Mahnaz Mohammadi: „Ganz Iran ist ein Gefängnis“

Grau melierte Locken umrahmen das angespannte, blasse Gesicht der 51-jährige Aktivistin und Filmemacherin Mahnaz Mohammadi. Politische Wirklichkeit und künstlerische Arbeit bestimmen ihr Werk, wie in ihrem Drama „Sohn – Mutter“, der 2019 auf mehreren Festivals prämiert wurde. Im Panorama der Berlinale läuft nun ihr neuer Film „Roya“, der an einen Ort führt, der als Synonym für Willkür und Staatsgewalt in Iran gilt: das Evin-Gefängnis in Teheran. Die Protagonistin ist eingeschlossen in einem System, das Körper, Geist und Biographien gleichermaßen bricht. Eine Realität, die in Iran für viele zur Erfahrung geworden ist – und die nur selten ins Kino gelangt.

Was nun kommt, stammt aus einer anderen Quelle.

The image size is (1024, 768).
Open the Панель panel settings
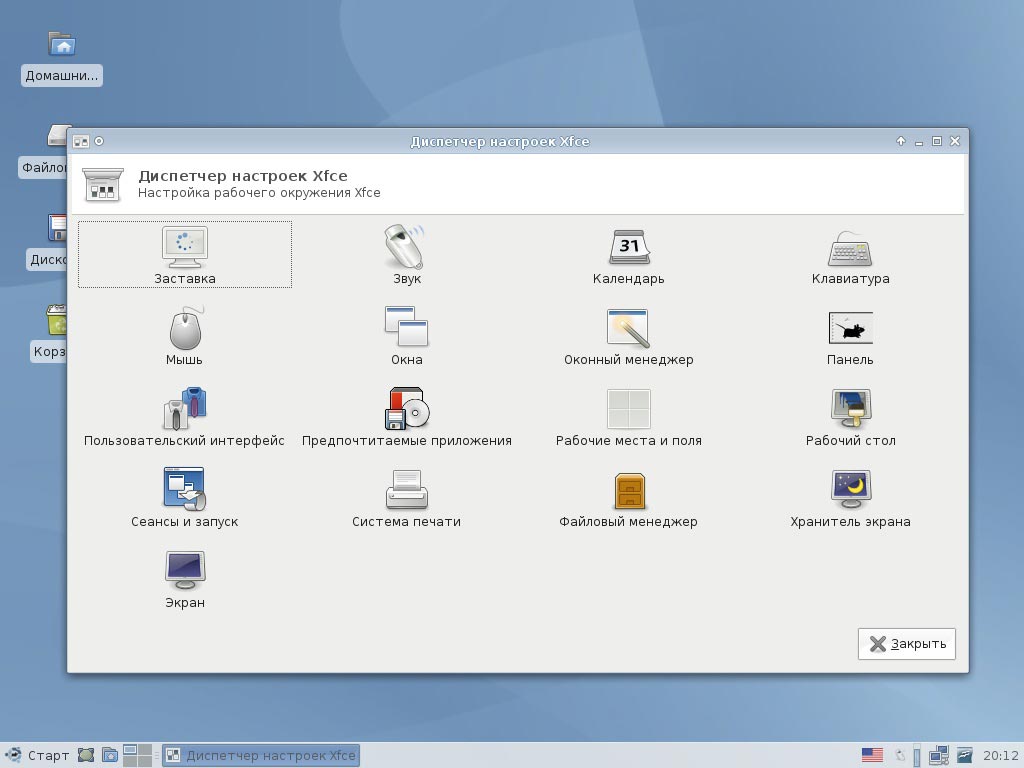click(x=850, y=328)
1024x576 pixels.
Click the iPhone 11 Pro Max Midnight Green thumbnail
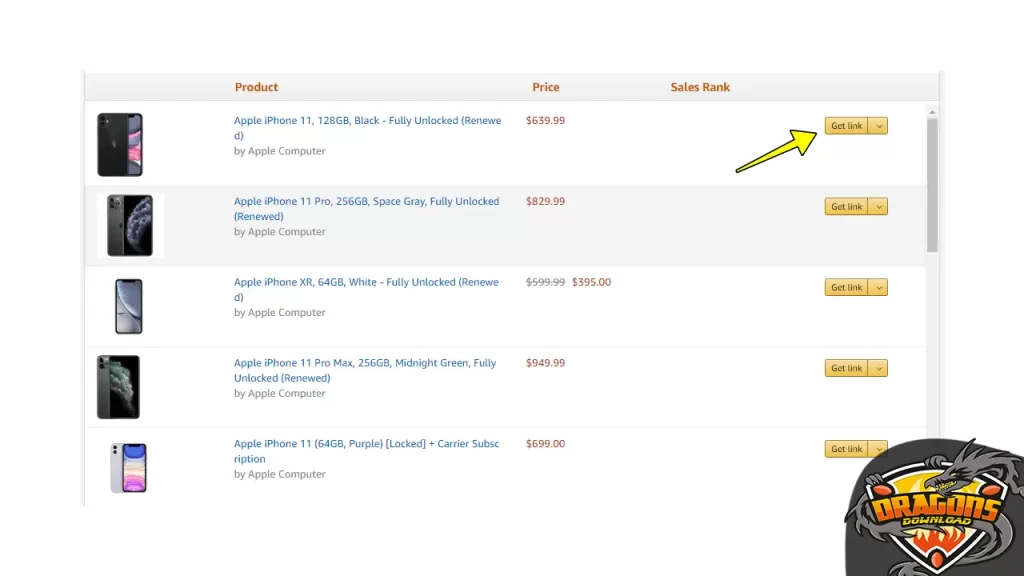click(x=118, y=387)
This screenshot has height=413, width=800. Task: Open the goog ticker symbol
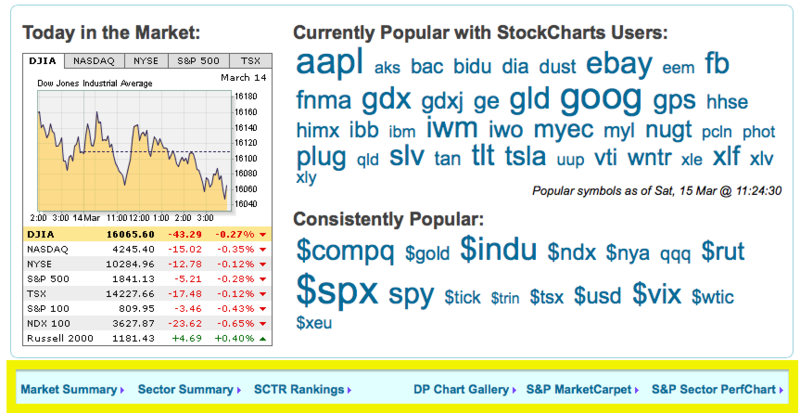(600, 98)
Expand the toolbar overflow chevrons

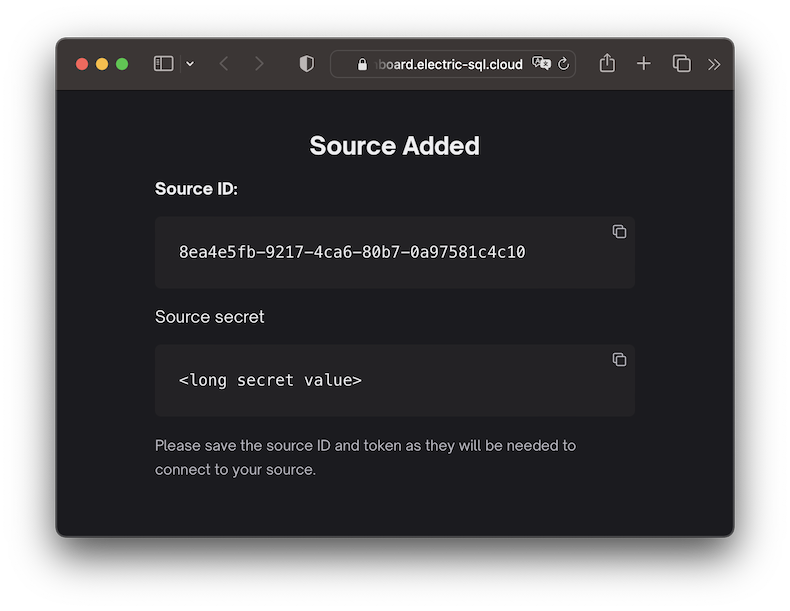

Im Interview spricht Mohammadi, teils unter Tränen, über die Traumata der jüngsten Gewaltwelle in ihrer Heimat, von ihrer Zeit im Gefängnis, von Film als Zeugenschaft – und dokumentiert zugleich die unzerstörbare Würde einer Künstlerin, die sich nicht zum Schweigen bringen lässt.